I applaud his efforts, but it didn’t really jive with me as much as I had hoped it would.  The text itself had an “old world,” peasant appeal to me, but for Metropolitan Gregory, holiness is attained by building fences around your passions so that you don’t experience anything that might actually be pleasant as you’re trying to dodge gypsies from giving you the evil eye.

I don’t want to sound naive, but I think it’s odd when I see fundamentalism like this being displayed in this context, where trying really hard to think holy thoughts as soon as you wake up in the morning and living in constant fear of falling into sin passes as having an intimate relationship with the Lord.

Having said that, there is some practical wisdom in here, but I probably could’ve lived without reading this text.

FIRST FRUITS OF PRAYER - A FORTY-DAY JOURNEY THROUGH THE CANON OF ST ANDREW by Frederica Matthewes-Green

Friday, February 27th, 2009

Ok.  I suck at blogging books.  Whatever.  I read this near the end of February of 2009, at the beginning of Lent as a devotion/meditation to read and pray through during the church season.  It’s a book I’ve read multiple times, but one I’ve never blogged before (I don’t think…).

Anyways, the Canon of St Andrew is an incredibly long hymn chanted during Lent in the Orthodox Church–it’s chanted in parts during the course of a couple of evenings, then they bliztkrieg their way through it in one night, with an accompanied reading of the Life of St Mary of Egypt, a looming figure in the world of asceticism and repentant desert dwellers.  The hymn itself I think is rather moving, filled with multiple images from the Old Testament of being saved from sin and death and the constant availing of one’s self to the utter mercy and salvation of God.

To those who are unfamiliar with the tropes of wild eyed, bushy bearded and crazy Orthodox monks, this work can come across as very alien, with it’s constant usage of the intercession of the saints and what appears to be whiny emo self-deprecation.

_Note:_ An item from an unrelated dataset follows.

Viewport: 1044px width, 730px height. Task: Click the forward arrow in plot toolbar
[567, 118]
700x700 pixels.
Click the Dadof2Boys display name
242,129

What Matthewes-Green has done is taken this lengthy hymn and divided it up into forty readings with a line-by-line commentary explaining what’s being said, and then at the end of a reading she offers a meditation for your mental perusal about what you just read.  Matthewes-Green has a way of making the Orthodox explainable to Western Protestant eyes and ears without comprimising the essentials of Orthodox praxis and theology (and if I’m not mistaken, she was a convert from Protestantism to Orthodoxy).

This book has become an incredibly valuable tool during Lent for me, and it never fails to continue to speak different things to me… which I subsequently forget… but at least Lent comes once a year to try again.

The Lamb’s Supper: The Mass as Heaven on Earth by Scott Hahn

Friday, January 30th, 2009

My grandmother gave this book to me for a Christmas gift, and I’ll be darned if I wasn’t going to make this my first book of the year.  Overall, I would say this book was pretty good.Hahn’s thesis is that the liturgy of the mass corresponds directly with the book of Revelation in the Scriptures- that the vision St John received was a vision of heavenly worship.  Since the temple of Judaism was a pattern of what God prescribed in the heavenlies to be conducted, we see that New Covenant worship is not only patterned after the Old Covenant, but moreso after a more substantial prescription revealed to the church, seeing as how Christ was “the Lamb slain before the foundation of the world.”  (Rev 13:8)I had only one major quibble with this book, that being Hahn using the Catechism of the Catholic Church  to make a foundational point of view to say that the mass the church celebrates is as heaven as on earth, even saying “[T]hat’s not just me saying so, or a handful of dead theologians.  The Catechism says so.”  The Catechism is a reflection of the Magisterium of the church- the compilation of tradition and mostly based on Scripture, but it isn’t a replacement for the Scriptures in an argument and it isn’t what gives the church authority.  Or maybe this is a sign of me being infected with Protestantism…Either way, The Lamb’s Supper is a good and readable book if you desire to seek a biblical and patristic view of an insanely hard Scripture to make sense of and gain a glimpse of it’s application to our lives now and how it affects the kingdom of God, especially as lived out in the the eucharistic liturgy.